**Activity:** Lines before the one containing "This screenshot has height=1164, width=666." are excluded; retype that line and all remaining lines of the material exactly.

==================================================

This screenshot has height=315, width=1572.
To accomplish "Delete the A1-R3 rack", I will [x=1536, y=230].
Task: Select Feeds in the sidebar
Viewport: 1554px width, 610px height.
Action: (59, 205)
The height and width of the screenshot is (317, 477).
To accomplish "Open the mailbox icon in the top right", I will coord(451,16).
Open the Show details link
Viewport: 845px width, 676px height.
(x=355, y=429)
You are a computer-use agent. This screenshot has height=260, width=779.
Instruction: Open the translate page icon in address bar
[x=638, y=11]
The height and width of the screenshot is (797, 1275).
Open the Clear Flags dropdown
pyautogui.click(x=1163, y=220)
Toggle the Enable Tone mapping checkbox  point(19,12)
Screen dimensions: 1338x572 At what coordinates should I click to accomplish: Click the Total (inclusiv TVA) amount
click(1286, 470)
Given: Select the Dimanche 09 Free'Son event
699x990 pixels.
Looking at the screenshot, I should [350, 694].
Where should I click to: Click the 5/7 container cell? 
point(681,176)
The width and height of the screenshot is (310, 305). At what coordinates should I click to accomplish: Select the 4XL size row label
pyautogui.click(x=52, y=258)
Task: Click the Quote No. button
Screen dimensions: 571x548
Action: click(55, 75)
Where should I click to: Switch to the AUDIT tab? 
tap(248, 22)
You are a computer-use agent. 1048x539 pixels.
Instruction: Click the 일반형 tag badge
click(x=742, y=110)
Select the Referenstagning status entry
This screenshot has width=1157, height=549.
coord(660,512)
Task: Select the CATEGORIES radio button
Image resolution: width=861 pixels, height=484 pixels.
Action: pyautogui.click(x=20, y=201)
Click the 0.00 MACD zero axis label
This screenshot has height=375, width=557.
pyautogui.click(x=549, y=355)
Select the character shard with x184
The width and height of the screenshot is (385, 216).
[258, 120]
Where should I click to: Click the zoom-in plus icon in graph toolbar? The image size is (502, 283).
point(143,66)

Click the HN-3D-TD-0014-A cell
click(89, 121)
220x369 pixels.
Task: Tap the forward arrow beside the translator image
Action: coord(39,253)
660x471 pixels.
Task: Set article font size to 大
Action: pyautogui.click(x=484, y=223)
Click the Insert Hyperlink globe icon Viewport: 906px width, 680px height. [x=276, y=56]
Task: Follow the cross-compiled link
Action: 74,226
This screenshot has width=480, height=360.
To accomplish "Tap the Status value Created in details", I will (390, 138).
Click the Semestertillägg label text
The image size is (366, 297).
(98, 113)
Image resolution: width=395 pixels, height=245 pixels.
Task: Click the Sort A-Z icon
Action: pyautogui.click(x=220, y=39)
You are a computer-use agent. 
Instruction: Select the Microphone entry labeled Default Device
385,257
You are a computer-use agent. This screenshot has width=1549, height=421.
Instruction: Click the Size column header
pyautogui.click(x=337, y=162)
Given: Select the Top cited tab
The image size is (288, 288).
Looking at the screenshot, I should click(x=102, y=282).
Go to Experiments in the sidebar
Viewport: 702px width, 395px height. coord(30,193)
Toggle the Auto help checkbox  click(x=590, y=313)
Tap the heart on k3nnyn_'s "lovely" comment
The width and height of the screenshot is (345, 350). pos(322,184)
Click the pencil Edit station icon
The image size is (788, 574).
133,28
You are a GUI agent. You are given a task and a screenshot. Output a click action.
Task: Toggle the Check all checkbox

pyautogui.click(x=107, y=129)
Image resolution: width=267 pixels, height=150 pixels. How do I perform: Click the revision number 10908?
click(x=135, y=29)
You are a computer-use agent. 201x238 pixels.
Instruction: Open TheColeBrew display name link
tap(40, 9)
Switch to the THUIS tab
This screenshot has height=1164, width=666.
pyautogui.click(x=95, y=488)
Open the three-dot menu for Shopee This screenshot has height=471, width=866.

==================================================

**Exercise output:**
This screenshot has height=1164, width=666.
pyautogui.click(x=95, y=488)
Open the three-dot menu for Shopee This screenshot has height=471, width=866.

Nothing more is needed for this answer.